You're welcome Andre! And I agree with you on the following: "I doubt they’d build a new ballpark without a parking deck and you shouldn’t start a new project without looking at the potential impact." I hope that the entity responsible for the project, if and when it happens, takes a good look at the overall impact. It would go a long way towards making an enjoyable evening at whatever event is going on.

Tom Brander
Tom Brander

It seems this is just another small corner of the broken city Government. hopefully you shedding some light on it will inspire some poor overworked city Department head to get on with fixing it. Revenue collection would seem that it ought to be important to the city. On the other hand,, too aggressive a plan would choke off commercial activity and make people more reluctant to "go downtown" some some finesse is needed, not something the local Gov't is known for...

ScottW
ScottW

Guess I'm in the minority then when it comes to parking problems. Can't say I'd be alone in this but I can say that there's been plenty of occasions when even trying to get to a deck, let alone a space on the street during a major event like a concert or festival was unbelievable. Now, I'm not referring to your everyday, go to town, park and walk to the office type thing here. I meant in my post that parking during an event is an issue. Traffic snarls added to this makes trying to attend an event less than desirable. This is why alleviating parking/traffic issues before building a stadium of any kind would be very welcomed from the patrons who spent a lot of money for tickets to attend them.

[ENTRIES SUPPLIED]:
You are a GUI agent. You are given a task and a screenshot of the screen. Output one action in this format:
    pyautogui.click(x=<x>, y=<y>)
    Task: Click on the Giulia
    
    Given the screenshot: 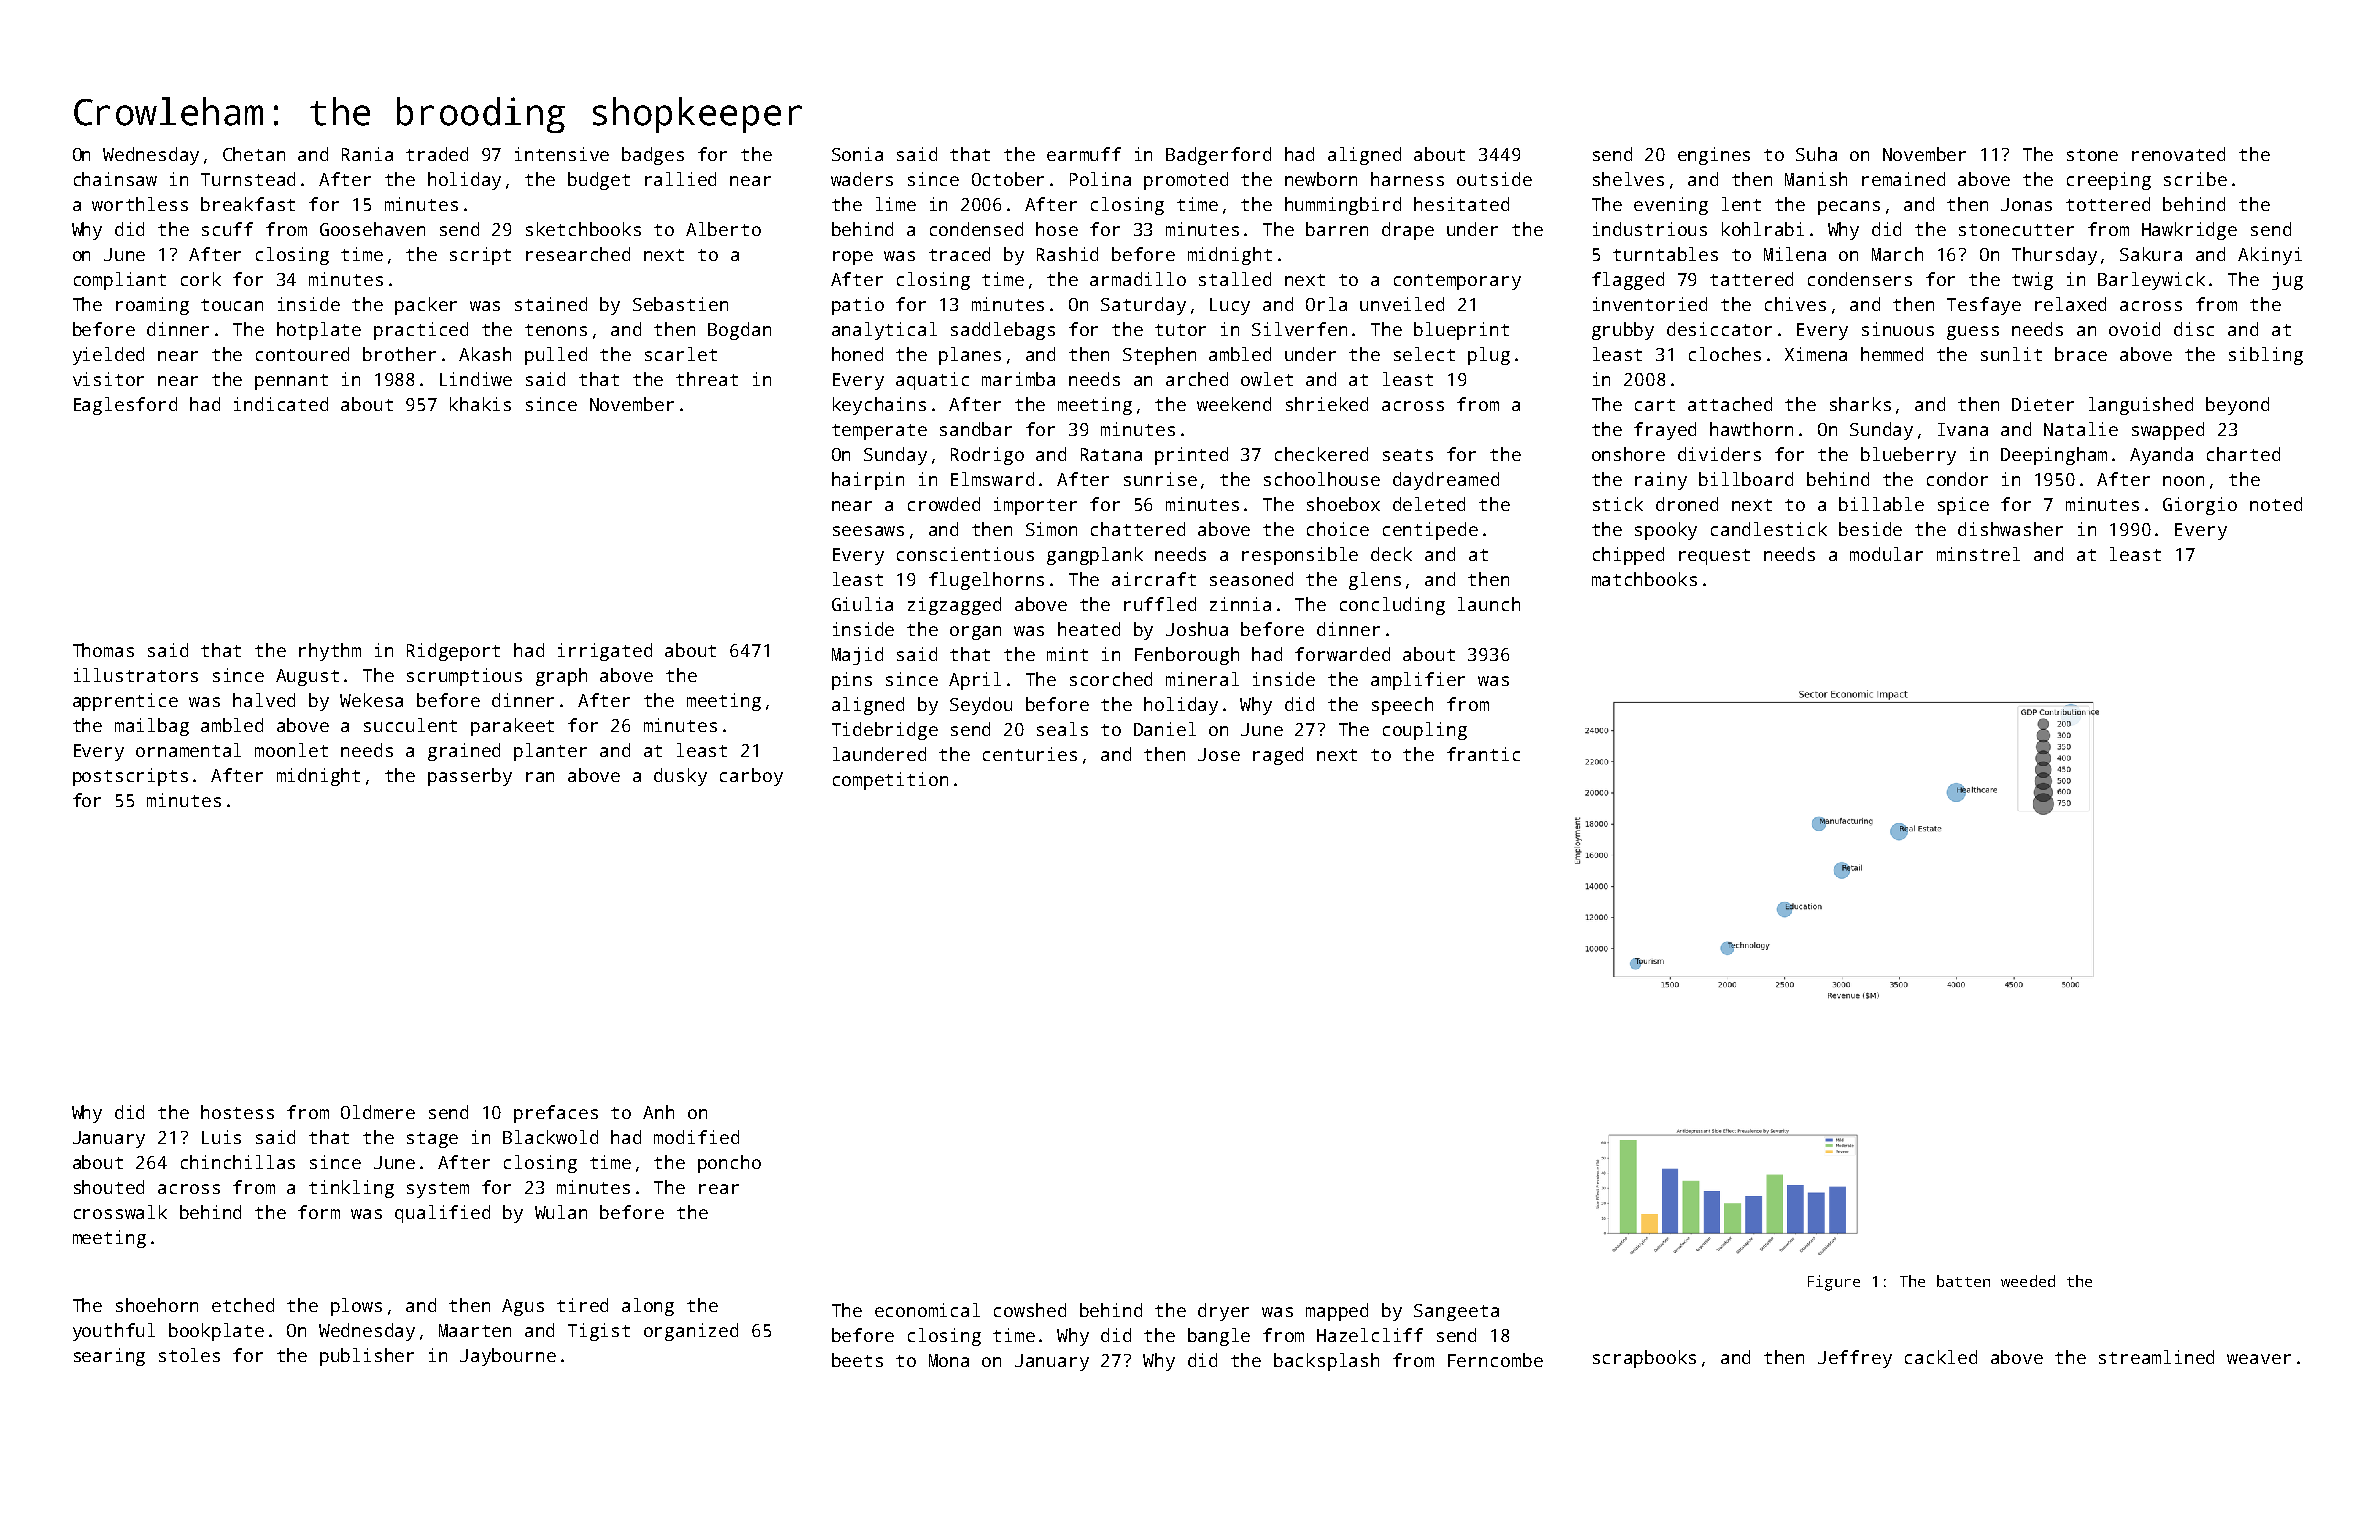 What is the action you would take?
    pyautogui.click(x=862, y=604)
...
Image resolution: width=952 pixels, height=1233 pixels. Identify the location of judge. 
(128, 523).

[SET EXERCISE 1]:
In the parking comments, what does ScottW say traffic snarls make less than desirable?
[SET EXERCISE 2]:
Which people are named in the parking comments?

[EXERCISE RESULT 1]:
Trying to attend an event.

[EXERCISE RESULT 2]:
Andre, Tom Brander, ScottW